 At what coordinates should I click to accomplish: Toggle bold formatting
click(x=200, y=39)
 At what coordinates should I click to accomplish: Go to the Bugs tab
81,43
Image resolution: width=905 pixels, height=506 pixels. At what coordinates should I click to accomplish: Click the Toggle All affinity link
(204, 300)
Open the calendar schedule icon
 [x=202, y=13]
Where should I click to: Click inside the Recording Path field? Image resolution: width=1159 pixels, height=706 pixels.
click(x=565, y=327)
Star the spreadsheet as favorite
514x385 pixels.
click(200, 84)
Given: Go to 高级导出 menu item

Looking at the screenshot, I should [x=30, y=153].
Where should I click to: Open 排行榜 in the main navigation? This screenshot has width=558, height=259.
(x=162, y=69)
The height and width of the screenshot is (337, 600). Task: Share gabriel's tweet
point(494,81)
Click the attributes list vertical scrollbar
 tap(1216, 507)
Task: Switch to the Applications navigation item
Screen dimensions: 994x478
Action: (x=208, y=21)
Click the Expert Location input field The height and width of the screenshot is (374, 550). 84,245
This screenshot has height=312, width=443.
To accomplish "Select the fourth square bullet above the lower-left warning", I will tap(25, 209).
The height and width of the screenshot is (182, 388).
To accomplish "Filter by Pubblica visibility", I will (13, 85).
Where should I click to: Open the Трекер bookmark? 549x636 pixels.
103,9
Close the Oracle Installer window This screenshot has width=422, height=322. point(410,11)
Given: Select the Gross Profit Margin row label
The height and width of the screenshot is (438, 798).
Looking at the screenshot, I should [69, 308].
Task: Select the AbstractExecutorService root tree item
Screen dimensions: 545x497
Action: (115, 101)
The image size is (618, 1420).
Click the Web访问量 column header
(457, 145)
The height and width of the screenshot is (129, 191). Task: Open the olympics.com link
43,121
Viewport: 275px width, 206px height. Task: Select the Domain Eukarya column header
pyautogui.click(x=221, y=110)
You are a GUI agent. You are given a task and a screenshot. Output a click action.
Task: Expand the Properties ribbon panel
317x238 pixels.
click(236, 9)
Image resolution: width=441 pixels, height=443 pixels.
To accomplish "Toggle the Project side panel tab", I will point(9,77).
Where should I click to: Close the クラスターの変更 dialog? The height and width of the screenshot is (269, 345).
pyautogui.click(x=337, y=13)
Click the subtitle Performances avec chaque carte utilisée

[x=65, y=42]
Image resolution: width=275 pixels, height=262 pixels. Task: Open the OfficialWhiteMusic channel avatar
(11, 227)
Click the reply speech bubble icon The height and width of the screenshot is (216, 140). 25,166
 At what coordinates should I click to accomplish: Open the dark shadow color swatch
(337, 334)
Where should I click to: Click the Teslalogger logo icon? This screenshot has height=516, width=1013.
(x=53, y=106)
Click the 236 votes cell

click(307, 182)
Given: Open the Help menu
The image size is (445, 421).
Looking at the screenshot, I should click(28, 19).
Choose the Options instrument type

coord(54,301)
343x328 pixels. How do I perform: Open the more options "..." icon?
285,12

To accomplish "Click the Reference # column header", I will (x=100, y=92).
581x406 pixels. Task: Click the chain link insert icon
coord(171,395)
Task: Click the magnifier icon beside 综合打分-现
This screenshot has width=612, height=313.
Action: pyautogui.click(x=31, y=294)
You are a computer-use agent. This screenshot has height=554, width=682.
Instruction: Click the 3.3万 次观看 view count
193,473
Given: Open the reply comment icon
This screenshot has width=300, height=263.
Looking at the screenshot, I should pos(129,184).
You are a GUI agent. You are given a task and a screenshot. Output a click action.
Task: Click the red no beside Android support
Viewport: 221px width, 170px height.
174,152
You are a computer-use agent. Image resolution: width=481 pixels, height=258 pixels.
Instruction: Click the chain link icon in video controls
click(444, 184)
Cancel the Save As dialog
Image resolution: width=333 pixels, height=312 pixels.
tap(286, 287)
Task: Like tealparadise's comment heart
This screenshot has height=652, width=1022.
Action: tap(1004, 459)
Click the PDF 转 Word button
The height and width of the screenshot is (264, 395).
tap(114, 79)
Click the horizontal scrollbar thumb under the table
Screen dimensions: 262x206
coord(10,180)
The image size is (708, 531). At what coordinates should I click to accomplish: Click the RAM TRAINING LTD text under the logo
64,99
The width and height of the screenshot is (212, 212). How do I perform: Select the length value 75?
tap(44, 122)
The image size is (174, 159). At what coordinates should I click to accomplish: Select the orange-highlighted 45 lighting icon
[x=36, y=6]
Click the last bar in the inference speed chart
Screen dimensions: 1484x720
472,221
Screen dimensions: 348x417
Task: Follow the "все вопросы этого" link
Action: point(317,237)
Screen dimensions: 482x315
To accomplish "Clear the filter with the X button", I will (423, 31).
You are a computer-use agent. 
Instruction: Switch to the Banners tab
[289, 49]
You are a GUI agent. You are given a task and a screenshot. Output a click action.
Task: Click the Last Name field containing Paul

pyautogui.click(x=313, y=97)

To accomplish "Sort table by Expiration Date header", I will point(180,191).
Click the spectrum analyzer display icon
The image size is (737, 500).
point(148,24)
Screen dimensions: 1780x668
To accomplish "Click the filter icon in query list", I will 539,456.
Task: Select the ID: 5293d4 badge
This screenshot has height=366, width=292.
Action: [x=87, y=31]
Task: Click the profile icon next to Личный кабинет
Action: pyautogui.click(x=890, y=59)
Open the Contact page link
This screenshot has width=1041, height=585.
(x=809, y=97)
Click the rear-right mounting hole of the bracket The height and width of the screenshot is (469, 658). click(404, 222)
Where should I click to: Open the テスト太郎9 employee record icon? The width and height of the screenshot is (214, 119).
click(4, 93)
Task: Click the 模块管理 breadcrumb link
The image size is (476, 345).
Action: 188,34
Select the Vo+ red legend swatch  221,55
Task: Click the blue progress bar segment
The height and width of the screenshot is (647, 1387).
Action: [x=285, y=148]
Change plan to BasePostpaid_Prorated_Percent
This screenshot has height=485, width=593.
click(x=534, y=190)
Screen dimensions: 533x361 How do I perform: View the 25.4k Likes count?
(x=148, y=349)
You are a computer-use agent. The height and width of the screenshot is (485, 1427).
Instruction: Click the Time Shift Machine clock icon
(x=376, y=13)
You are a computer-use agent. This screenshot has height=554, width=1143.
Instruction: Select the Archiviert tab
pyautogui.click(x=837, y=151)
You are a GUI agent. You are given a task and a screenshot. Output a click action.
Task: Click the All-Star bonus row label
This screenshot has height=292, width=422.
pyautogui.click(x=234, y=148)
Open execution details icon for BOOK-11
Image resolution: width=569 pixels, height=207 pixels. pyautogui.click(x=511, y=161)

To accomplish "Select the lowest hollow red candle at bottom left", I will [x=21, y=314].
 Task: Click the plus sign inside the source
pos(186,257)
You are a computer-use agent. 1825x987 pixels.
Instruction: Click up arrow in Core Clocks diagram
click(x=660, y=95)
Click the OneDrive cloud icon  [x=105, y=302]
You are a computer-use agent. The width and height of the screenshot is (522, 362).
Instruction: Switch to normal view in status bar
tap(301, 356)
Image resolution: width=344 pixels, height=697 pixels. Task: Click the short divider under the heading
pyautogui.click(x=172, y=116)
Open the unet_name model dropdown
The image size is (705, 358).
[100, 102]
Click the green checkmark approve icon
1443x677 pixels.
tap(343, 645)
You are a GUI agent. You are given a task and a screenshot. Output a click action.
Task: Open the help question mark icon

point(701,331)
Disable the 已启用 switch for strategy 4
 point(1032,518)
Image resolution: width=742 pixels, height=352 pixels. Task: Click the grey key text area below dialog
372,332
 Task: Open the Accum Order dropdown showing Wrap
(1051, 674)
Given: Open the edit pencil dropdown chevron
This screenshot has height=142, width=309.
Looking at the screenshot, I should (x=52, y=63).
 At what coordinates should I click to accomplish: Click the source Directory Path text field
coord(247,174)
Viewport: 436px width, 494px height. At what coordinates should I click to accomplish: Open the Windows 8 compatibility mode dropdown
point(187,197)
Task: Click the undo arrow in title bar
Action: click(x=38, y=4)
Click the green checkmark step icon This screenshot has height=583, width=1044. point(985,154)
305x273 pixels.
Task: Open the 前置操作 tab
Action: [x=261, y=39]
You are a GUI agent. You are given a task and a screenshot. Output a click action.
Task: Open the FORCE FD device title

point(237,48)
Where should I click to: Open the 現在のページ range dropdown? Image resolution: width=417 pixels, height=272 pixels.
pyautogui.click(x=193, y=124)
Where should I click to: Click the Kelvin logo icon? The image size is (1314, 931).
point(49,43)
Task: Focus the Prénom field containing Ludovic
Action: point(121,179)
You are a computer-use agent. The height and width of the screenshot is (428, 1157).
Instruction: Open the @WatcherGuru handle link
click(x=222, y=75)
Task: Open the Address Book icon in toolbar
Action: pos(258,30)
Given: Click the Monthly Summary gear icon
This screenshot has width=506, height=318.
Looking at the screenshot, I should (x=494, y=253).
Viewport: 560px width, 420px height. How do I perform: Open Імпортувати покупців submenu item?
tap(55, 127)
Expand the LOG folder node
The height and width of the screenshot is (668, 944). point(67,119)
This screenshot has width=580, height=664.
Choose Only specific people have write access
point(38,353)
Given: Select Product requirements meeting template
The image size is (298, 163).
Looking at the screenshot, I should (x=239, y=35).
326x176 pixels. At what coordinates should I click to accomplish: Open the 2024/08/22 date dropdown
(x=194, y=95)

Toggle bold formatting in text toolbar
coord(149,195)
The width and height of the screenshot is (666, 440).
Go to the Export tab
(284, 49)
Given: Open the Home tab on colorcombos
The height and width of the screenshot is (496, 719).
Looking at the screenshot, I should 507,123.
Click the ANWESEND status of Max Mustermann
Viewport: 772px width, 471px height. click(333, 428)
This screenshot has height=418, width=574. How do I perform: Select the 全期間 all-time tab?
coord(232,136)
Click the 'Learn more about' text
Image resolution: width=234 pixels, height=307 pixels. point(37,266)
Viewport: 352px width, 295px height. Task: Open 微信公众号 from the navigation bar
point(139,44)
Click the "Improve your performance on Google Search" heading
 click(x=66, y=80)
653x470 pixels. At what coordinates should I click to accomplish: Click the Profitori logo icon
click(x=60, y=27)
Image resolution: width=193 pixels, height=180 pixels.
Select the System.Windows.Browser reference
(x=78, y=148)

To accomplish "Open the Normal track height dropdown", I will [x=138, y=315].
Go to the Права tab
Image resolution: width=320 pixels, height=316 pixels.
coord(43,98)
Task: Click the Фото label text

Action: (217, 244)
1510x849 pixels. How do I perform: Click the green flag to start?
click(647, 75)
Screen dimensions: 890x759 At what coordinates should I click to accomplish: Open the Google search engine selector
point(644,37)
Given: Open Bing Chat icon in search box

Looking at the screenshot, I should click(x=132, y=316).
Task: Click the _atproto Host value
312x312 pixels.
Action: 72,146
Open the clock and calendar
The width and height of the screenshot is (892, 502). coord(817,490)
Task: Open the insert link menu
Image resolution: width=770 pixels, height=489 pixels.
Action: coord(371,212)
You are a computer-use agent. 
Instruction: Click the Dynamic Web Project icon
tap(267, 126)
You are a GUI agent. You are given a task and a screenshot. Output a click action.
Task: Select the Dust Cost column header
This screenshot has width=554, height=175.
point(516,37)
• • • •
Exercise aim: Among the records above, find each line holding the string "comment" and pull it out.

Solution for this problem:
Given: Open the reply comment icon
Task: Like tealparadise's comment heart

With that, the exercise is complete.